• Source information:
════
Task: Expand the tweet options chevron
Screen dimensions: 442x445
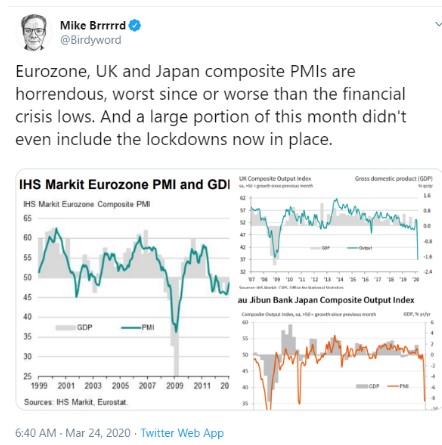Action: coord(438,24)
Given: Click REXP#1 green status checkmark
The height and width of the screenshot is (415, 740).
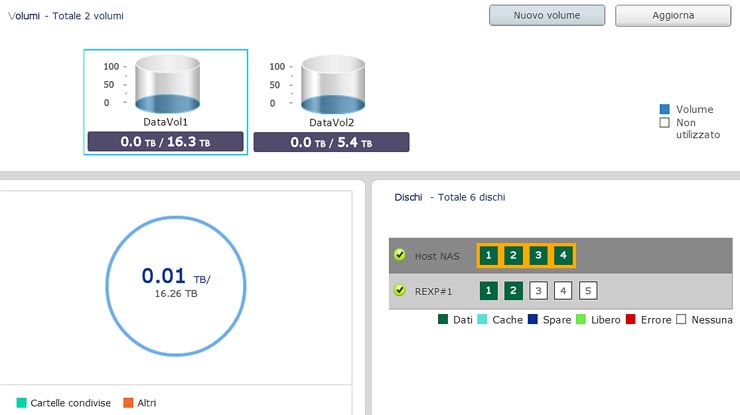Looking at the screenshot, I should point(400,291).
════
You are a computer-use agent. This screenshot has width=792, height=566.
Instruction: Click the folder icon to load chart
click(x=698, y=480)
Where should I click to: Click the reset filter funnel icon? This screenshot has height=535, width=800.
════
• Activity:
Looking at the material above, count the lines where the word "This" occurs, and answer with that count alone.

• Solution:
2